Ultimately, however, the California Legislature and Governor Brown should not let the opposition of local governments, homeowners groups and some environmental organizations prevent passage of the three-bill affordable housing package–including SB 35. That measure is an essential component of any viable legislative solution to California’s chronic, alarming and ever-growing affordable housing crisis.
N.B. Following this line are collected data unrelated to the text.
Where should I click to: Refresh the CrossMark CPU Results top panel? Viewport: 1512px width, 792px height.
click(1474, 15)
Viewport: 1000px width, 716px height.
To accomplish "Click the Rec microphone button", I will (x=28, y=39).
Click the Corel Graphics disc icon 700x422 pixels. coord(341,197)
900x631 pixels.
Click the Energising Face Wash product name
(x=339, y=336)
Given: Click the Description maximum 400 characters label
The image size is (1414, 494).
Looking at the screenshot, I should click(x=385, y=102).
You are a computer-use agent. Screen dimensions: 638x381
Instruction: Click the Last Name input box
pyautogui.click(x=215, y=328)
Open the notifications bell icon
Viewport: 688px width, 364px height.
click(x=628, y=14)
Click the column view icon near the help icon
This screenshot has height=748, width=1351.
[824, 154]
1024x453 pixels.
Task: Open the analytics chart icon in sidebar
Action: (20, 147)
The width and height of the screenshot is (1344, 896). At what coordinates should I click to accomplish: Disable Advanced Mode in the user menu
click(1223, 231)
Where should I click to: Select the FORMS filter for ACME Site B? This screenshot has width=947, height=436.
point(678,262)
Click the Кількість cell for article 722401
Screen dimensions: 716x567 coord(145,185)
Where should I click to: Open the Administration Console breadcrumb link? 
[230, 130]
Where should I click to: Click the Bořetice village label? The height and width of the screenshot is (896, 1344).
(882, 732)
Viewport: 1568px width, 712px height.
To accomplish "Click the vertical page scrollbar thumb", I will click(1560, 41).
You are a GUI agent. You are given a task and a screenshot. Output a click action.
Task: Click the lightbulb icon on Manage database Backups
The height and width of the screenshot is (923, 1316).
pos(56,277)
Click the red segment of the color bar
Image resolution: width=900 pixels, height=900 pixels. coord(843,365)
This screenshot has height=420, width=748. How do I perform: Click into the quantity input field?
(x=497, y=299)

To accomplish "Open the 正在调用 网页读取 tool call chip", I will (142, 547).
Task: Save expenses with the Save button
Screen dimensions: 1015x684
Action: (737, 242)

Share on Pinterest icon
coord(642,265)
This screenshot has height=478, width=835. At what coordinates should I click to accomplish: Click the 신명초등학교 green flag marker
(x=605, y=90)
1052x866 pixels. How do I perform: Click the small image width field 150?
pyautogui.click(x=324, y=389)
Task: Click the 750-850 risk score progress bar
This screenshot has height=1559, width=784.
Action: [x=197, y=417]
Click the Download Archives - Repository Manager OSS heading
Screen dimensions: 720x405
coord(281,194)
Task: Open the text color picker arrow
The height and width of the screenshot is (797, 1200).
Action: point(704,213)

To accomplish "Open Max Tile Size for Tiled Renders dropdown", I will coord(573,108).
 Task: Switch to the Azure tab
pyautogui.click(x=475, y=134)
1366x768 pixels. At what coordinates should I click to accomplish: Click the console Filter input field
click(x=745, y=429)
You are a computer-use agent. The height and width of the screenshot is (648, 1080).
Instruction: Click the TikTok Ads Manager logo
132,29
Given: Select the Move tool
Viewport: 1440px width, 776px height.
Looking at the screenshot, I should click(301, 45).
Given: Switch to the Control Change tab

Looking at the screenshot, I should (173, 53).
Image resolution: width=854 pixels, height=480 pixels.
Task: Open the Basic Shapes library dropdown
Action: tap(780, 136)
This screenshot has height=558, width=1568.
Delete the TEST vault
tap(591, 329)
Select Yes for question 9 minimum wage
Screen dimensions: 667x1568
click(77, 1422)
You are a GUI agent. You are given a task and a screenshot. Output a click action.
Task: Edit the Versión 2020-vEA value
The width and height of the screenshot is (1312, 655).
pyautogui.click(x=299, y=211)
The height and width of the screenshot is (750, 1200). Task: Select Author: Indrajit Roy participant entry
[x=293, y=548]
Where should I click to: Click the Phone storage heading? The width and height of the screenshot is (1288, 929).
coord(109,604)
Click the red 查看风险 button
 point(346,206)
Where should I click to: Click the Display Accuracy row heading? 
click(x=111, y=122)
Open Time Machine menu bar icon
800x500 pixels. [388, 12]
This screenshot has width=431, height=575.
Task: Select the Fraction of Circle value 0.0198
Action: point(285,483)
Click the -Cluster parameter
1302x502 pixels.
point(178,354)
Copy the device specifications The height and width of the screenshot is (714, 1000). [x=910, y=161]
Like most Californians, I champion strong environmental values and sensible land use planning. But California’s housing crisis can no longer be overlooked or shrugged off. Local governments have for too long ignored their statutory obligation to help address and solve California’s statewide housing needs. Having failed to lead, they need to follow or at least get out of the way. 40 million Californians need and deserve a prompt solution to the state’s unprecedented affordable housing crisis. Before it adjourns for the year, the California Legislature should pass, and Governor Brown should sign into law, SB 2, SB 3 and SB 35.